Her husband Gerold Tietz was also an author. The couple was childless. Gerold Tietz died just a few days before his wife.

== Works ==
Anne Birk wrote a trilogy on German history: Astern im Frost (1999), Weiße Flecken an der Wand (2000) and Scherbengericht (2002). Partly basing the novels on the life of her mother, Anne Birk is one of the very few German authors dealing critically with the German history of the 20th century from a very personal family and village perspective, not just from a global perspective of the entire nation.

Anne Birk also wrote the novel Carlos oder Vorgesehene Verheerungen in unseren blühenden Provinzen. The novel Kein Wunder could not be published any more before her death.

Besides these novels Anne Birk wrote the theater play Nestbeschmutzung, and she published Zumutungen - Frauen und ein Paragraph, a book on the obligatory advice before abortion established by German legislation around 1990 (so called "§218").
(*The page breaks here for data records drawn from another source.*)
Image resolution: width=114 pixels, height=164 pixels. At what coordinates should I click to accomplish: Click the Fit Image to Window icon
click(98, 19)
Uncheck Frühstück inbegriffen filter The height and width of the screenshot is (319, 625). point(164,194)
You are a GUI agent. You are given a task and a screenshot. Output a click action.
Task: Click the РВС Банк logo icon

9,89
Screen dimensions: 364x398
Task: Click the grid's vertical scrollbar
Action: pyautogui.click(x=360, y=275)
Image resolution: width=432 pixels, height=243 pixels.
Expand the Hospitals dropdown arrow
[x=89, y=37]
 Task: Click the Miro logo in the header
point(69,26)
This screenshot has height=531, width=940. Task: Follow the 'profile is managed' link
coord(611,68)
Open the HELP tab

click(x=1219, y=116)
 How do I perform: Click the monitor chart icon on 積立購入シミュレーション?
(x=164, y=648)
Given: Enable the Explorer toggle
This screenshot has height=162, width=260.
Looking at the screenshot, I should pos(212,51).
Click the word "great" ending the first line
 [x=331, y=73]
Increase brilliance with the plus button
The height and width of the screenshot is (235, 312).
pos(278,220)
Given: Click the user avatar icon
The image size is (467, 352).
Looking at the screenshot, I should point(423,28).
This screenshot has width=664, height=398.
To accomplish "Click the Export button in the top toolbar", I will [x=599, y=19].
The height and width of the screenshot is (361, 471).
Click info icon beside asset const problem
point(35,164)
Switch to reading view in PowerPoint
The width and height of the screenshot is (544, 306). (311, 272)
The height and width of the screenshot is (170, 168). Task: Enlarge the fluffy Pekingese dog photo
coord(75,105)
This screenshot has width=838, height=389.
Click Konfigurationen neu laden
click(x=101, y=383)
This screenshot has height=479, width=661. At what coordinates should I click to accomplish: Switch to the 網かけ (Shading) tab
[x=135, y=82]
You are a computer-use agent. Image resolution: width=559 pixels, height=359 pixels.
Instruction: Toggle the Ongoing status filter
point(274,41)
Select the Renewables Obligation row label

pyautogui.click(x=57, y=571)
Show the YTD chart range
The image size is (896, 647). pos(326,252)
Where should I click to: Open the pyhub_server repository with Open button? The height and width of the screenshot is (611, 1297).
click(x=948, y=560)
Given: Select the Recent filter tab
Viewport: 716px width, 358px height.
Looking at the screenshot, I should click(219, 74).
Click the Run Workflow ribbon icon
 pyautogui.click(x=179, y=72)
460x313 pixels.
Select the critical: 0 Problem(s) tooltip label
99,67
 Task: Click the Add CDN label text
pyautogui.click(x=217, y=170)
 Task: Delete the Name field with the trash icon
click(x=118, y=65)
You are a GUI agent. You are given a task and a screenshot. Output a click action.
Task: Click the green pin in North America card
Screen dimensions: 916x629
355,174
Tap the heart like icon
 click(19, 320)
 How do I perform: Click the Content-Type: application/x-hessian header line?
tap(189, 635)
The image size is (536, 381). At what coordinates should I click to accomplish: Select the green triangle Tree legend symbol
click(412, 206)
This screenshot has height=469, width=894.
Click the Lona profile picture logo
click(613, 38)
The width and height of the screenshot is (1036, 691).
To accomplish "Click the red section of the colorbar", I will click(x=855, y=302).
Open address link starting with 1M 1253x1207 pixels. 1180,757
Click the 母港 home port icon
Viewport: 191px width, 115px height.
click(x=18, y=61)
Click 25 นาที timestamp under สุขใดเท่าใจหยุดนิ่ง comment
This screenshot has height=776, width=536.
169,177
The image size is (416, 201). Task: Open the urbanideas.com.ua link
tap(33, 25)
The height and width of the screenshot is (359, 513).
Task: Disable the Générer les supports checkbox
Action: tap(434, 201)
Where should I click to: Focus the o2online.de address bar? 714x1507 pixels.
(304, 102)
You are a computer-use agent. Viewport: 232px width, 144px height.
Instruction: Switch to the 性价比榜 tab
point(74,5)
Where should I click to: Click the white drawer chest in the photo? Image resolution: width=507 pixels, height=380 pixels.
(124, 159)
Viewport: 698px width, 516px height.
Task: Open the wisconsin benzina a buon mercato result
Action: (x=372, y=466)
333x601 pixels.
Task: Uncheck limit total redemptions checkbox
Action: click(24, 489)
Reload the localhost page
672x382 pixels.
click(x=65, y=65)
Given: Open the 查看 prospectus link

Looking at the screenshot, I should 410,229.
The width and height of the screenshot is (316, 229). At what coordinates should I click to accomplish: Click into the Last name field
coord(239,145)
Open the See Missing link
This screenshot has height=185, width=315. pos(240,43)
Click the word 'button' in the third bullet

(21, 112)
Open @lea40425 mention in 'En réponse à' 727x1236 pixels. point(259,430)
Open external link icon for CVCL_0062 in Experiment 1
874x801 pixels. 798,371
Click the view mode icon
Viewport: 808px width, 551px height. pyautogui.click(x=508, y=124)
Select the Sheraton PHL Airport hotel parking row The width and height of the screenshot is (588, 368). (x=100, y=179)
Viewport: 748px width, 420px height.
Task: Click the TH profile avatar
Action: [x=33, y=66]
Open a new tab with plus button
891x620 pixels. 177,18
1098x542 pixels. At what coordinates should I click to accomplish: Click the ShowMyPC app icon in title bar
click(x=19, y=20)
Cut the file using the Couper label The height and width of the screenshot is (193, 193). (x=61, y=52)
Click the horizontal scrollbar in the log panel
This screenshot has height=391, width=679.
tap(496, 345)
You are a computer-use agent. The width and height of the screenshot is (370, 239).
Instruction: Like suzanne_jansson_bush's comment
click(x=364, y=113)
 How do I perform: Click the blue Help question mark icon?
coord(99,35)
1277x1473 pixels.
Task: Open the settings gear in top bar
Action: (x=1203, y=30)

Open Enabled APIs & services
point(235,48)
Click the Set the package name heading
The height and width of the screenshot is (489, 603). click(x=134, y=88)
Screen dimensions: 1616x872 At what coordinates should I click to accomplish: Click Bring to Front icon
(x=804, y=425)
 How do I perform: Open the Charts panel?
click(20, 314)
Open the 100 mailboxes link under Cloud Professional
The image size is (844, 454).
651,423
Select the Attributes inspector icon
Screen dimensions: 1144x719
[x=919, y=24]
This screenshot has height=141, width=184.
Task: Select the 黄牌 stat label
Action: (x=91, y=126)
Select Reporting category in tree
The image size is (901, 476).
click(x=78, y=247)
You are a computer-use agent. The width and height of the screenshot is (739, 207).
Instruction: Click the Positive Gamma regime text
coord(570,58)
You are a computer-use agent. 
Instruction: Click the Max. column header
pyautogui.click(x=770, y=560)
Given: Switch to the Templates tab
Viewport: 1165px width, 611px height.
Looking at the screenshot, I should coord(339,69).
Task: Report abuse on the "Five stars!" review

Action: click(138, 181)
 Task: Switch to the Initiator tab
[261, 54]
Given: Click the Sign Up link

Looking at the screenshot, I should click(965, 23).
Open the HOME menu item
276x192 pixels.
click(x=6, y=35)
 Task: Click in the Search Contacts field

Anne Birk further wrote a number of narrations: Der Ministerpräsident, Bernies Bergung, Das nächste Mal bringe ich Rosen oder Warum Descartes sich weigert, seine Mutter zu baden as well as Examen 68. The latter dealt with the students' life in the famous German university town of Tübingen during the 1960s.

== Trivia ==
Going back 10 generations Anne Birk is a relative of Barack Obama.